### [EXTRACTED DATA]
★ ★ ★ ★ ★

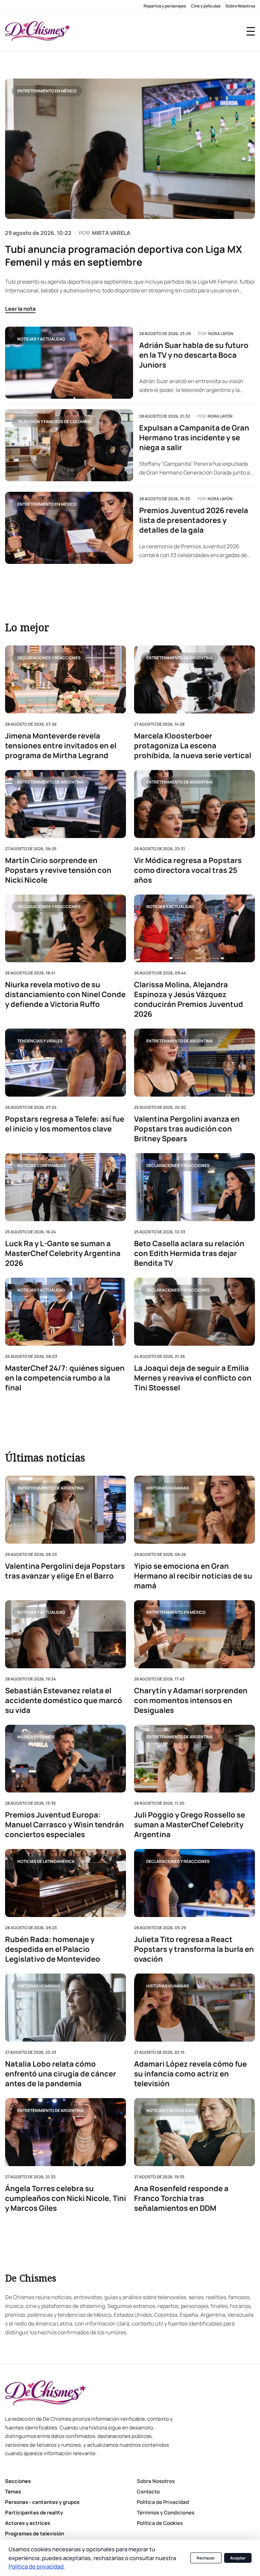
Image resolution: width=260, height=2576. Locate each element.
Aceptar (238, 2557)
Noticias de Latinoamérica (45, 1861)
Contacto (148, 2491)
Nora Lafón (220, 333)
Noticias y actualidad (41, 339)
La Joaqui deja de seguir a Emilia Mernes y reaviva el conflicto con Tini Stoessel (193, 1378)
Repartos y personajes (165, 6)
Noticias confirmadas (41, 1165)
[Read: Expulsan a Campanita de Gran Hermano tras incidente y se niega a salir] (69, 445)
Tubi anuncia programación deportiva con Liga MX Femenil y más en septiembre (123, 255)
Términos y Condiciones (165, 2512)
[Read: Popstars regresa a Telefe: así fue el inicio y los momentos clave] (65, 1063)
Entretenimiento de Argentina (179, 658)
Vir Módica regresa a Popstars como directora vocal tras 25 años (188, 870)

★ ★ ★ ★ ★

### [EXERCISE DIRECTIONS]
Set down exactly the line with "Tubi anuncia programación" and each line after it up to the end of the records, adding nothing.

### [SOLUTION FOR THIS PROBLEM]
Tubi anuncia programación deportiva con Liga MX Femenil y más en septiembre (123, 255)
Términos y Condiciones (165, 2512)
[Read: Popstars regresa a Telefe: así fue el inicio y los momentos clave] (65, 1063)
Entretenimiento de Argentina (179, 658)
Vir Módica regresa a Popstars como directora vocal tras 25 años (188, 870)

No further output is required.